A projeção ocorre em meio às discussões sobre a exploração de petróleo planejada pela Petrobras na chamada Margem Equatorial (Reprodução/Instituto Bioma)
01 de outubro de 2025
Fred Santana – Da Cenarium
MANAUS (AM) – Um estudo publicado nesta quarta-feira, 1°, na revista Nature Sustainability projeta que um possível acidente ambiental com vazamento de petróleo na Foz do Rio Amazonas poderia espalhar mancha de óleo por até 132 quilômetros em 72 horas. A pesquisa foi conduzida por cientistas da Universidade Federal do Amapá (Unifap), Universidade Estadual do Amapá (UEAP), Instituto Nacional de Pesquisas da Amazônia (Inpa) e parceiros internacionais.
A projeção, que também alerta para riscos à biodiversidade marinha, às áreas protegidas e às populações tradicionais que dependem dos recursos naturais da região, ocorre em meio às discussões sobre a exploração de petróleo planejada pela Petrobras na chamada Margem Equatorial, na costa do Estado do Amapá. Organizações que atuam em defesa do meio ambiente são contra o empreendimento, que, segundo o estudo, pode gerar impactos ambientais e sociais de grandes proporções.

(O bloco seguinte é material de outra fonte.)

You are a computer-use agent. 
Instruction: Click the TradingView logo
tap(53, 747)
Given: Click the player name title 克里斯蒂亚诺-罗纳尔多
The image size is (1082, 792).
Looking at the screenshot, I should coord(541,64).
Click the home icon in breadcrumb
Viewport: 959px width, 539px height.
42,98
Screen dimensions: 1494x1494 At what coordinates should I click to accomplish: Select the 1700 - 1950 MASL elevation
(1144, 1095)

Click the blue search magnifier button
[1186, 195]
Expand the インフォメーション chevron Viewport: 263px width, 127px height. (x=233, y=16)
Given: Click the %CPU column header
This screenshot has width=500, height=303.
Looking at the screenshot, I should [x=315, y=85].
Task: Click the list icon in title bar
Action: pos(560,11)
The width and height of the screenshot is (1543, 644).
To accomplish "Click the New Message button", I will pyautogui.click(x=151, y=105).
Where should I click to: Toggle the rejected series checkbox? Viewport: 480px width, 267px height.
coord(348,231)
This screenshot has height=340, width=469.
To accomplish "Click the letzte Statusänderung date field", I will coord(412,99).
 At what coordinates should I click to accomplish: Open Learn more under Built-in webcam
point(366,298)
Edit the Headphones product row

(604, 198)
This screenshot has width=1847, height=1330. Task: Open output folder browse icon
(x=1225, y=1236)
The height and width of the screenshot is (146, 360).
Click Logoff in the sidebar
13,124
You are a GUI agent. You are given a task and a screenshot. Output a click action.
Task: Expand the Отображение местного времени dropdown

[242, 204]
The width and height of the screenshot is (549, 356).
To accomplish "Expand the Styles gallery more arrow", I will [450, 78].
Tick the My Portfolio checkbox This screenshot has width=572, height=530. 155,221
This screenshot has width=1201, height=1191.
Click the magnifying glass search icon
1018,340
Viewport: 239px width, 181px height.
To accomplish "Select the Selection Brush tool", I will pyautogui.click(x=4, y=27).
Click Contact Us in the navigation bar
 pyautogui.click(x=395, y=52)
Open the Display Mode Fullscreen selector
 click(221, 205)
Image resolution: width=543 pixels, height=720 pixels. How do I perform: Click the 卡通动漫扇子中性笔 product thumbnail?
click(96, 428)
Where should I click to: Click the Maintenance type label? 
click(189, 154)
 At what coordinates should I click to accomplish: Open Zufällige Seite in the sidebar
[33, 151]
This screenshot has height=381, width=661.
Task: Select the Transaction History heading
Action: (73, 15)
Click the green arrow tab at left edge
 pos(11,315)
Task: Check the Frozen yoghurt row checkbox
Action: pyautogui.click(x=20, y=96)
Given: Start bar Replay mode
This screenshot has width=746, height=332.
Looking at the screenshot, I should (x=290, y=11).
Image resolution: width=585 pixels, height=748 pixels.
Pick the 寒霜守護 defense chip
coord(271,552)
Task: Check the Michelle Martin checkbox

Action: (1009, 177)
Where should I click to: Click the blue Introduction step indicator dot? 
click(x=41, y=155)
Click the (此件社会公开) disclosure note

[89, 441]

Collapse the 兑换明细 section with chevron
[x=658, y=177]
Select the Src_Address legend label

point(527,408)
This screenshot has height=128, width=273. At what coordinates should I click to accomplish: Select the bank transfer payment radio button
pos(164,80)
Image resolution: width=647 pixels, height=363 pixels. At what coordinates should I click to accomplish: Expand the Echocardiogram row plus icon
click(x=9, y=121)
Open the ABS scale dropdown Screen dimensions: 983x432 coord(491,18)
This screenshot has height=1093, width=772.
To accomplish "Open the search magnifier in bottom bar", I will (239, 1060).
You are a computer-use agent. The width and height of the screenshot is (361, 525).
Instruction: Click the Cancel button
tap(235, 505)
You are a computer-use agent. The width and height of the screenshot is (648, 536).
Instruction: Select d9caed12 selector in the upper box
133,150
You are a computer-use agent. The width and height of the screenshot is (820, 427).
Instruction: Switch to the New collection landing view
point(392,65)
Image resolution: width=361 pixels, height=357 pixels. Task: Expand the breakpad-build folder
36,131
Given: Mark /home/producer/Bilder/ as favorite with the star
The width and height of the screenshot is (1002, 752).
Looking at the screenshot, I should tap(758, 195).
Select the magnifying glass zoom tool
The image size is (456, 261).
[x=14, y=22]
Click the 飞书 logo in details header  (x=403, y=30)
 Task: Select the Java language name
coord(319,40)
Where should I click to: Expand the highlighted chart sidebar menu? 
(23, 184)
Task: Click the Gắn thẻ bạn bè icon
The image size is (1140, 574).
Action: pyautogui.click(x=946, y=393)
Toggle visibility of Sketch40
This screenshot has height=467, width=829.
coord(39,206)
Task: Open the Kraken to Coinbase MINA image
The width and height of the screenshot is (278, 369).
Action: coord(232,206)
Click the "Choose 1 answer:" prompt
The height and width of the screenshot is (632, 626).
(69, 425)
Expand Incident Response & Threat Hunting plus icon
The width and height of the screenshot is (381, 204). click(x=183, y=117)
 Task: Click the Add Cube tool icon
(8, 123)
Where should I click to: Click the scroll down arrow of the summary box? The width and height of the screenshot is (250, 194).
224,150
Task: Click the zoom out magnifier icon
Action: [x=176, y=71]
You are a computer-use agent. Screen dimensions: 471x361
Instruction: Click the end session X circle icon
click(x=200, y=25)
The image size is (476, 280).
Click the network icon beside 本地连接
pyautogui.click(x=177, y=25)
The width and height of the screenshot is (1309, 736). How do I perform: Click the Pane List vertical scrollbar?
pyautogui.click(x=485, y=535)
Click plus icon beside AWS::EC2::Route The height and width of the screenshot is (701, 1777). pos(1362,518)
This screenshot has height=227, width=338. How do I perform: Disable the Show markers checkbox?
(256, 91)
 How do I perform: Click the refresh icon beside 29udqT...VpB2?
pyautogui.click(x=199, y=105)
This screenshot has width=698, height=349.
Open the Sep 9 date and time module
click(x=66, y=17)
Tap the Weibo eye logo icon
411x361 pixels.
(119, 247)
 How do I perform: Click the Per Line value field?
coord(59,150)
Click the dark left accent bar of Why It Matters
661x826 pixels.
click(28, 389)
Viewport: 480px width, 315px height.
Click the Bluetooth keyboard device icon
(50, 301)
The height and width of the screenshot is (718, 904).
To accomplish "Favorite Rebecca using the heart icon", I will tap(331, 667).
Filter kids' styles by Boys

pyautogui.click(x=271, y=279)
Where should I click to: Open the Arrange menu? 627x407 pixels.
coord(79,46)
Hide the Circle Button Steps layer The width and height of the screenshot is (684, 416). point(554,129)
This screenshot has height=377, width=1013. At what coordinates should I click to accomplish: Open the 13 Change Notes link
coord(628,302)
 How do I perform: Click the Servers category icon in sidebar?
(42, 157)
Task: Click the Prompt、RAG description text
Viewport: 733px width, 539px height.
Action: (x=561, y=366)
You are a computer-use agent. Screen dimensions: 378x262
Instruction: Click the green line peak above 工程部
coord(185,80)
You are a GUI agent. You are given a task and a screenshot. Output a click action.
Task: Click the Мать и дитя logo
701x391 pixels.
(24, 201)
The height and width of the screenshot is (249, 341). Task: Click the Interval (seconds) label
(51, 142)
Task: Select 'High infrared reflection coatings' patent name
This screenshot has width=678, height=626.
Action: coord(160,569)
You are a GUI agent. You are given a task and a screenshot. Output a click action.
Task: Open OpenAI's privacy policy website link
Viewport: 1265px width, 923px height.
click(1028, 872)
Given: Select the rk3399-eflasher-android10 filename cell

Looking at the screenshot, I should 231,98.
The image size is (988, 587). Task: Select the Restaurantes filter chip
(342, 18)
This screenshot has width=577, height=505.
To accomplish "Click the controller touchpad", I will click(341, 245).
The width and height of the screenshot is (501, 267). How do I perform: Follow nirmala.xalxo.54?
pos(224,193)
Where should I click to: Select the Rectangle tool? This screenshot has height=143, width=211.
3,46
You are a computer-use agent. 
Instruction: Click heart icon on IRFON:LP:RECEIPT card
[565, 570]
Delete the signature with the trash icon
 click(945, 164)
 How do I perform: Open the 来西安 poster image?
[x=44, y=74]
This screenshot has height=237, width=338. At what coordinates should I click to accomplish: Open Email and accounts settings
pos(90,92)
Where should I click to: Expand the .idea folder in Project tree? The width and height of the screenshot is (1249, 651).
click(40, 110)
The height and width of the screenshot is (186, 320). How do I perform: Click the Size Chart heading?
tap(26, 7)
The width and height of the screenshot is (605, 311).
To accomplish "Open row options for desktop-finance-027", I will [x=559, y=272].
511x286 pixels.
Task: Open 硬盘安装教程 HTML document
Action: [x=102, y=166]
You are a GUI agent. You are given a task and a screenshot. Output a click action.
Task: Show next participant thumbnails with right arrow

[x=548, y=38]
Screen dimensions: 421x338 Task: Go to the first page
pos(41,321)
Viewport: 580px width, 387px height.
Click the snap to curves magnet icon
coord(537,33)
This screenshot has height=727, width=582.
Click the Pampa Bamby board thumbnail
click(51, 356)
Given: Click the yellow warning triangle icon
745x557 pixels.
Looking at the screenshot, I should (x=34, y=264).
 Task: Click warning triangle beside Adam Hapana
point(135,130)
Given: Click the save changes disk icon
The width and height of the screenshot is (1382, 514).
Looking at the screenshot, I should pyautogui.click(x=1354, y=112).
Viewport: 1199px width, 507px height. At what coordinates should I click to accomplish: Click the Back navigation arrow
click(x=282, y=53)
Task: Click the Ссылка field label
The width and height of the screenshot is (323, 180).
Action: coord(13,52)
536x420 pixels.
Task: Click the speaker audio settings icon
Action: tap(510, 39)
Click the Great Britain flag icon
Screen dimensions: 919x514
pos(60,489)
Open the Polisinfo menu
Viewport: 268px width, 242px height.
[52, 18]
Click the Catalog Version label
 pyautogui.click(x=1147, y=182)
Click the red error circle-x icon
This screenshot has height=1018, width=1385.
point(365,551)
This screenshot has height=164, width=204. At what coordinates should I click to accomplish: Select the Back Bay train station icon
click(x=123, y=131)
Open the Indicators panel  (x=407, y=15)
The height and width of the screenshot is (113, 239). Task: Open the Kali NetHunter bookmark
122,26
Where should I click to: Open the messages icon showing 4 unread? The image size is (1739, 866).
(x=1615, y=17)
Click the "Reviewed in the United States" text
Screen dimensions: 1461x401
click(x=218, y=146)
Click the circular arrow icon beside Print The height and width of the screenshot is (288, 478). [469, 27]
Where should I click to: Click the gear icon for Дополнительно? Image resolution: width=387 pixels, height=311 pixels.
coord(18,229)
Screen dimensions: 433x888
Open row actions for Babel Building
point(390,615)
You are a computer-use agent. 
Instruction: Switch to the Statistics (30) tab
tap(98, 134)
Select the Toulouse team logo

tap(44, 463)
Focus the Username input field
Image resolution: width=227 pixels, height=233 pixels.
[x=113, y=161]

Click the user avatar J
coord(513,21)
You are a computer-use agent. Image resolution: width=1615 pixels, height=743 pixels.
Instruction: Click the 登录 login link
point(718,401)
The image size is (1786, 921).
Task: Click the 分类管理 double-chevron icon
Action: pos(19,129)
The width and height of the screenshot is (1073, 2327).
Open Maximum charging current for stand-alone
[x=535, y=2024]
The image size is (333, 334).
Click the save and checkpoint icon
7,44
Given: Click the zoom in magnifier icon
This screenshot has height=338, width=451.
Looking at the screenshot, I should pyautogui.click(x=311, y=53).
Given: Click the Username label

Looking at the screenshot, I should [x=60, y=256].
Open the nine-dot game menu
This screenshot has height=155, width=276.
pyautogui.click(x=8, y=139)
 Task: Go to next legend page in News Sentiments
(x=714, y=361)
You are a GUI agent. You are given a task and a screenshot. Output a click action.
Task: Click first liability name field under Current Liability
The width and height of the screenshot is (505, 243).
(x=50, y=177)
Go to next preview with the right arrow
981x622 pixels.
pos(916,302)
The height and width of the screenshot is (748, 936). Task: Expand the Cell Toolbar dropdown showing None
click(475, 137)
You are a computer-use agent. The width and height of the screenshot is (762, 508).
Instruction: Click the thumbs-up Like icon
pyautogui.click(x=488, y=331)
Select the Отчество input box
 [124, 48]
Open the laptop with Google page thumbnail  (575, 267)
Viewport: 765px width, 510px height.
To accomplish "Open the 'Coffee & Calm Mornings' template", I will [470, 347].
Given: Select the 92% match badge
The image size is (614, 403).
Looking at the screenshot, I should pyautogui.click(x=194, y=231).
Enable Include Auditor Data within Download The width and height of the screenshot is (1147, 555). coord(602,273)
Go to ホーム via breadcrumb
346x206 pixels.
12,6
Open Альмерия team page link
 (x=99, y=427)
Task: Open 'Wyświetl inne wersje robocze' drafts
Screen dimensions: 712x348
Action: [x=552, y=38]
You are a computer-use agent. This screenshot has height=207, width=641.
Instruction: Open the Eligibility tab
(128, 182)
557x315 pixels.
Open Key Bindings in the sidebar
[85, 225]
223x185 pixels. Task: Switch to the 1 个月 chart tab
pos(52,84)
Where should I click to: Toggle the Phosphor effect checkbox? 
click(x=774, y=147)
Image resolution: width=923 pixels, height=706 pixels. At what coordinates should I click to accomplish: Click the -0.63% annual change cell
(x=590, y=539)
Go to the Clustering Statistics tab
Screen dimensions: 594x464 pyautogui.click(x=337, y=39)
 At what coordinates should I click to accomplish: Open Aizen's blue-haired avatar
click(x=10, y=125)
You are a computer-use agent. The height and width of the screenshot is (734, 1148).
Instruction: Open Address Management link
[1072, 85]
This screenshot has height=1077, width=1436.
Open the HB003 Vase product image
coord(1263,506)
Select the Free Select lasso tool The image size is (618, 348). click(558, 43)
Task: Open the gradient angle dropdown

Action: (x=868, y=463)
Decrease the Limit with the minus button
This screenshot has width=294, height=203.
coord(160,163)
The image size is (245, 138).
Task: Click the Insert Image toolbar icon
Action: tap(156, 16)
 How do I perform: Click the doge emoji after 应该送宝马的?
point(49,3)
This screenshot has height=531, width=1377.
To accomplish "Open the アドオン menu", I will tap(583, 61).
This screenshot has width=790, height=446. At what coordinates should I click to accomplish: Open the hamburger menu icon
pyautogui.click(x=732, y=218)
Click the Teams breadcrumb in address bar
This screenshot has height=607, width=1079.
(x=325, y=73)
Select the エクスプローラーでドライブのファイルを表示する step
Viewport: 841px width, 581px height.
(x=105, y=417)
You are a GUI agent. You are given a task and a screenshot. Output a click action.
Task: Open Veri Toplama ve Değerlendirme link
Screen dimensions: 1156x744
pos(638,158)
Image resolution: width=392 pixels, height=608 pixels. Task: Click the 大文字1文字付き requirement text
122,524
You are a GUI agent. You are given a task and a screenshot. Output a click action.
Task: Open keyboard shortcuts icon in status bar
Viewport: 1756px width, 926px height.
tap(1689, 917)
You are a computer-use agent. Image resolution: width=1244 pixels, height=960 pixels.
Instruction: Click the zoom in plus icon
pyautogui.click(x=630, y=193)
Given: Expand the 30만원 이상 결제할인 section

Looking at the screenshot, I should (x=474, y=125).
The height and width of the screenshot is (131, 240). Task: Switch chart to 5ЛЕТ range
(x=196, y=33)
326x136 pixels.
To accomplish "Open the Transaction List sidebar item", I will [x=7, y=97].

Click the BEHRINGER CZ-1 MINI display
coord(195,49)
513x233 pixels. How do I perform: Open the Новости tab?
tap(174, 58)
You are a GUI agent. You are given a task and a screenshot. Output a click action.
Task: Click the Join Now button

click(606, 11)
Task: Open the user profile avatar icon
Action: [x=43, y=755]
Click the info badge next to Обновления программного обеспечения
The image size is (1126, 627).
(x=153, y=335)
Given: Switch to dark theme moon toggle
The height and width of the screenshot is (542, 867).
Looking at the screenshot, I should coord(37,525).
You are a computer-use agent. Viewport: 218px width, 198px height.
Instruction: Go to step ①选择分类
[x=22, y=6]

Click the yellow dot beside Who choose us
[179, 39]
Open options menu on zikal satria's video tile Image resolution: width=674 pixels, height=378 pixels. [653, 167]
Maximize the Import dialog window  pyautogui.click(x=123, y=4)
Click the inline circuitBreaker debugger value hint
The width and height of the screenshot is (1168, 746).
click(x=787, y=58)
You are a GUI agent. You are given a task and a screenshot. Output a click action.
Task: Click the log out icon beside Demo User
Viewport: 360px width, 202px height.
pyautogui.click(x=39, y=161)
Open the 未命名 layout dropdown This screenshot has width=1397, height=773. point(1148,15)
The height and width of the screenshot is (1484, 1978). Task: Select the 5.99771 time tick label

Os cientistas utilizaram modelos de simulação que consideram fatores como a vazão do Rio Amazonas, marés, correntes marítimas, ventos e características da costa. As projeções indicam que uma mancha de óleo em possível acidente comprometeria ecossistemas frágeis, incluindo manguezais e zonas úmidas costeiras. O abastecimento de água em cidades litorâneas também poderia ser afetado.
Os pesquisadores ressaltam que o licenciamento ambiental atual foca na capacidade de resgate da fauna em caso de acidentes, mas não enfrenta a questão central: como conter um vazamento em um poço de 2,88 quilômetros de profundidade, sujeito a correntes oceânicas complexas. Para efeito de comparação, o desastre no Golfo do México, em 2010, ocorreu em 1,5 quilômetro de profundidade e levou mais de cinco meses para ser controlado.
“Enquanto o licenciamento ambiental se concentra na capacidade da empresa petrolífera estatal de resgatar a vida selvagem marinha em caso de derramamento, a questão muito mais fundamental é a capacidade de tapar um vazamento, caso ocorra”, explica o pesquisador Philip Fearnside, do Inpa, um dos autores do estudo. “A experiência com royalties do pré-sal e outros casos recentes mostra isso”, disse Fearnside à CENARIUM.
Além dos impactos ambientais, o estudo aponta para riscos socioeconômicos. O Amapá, com mais de 700 mil habitantes, abriga comunidades indígenas, quilombolas e ribeirinhas que dependem da pesca artesanal e da coleta de produtos florestais.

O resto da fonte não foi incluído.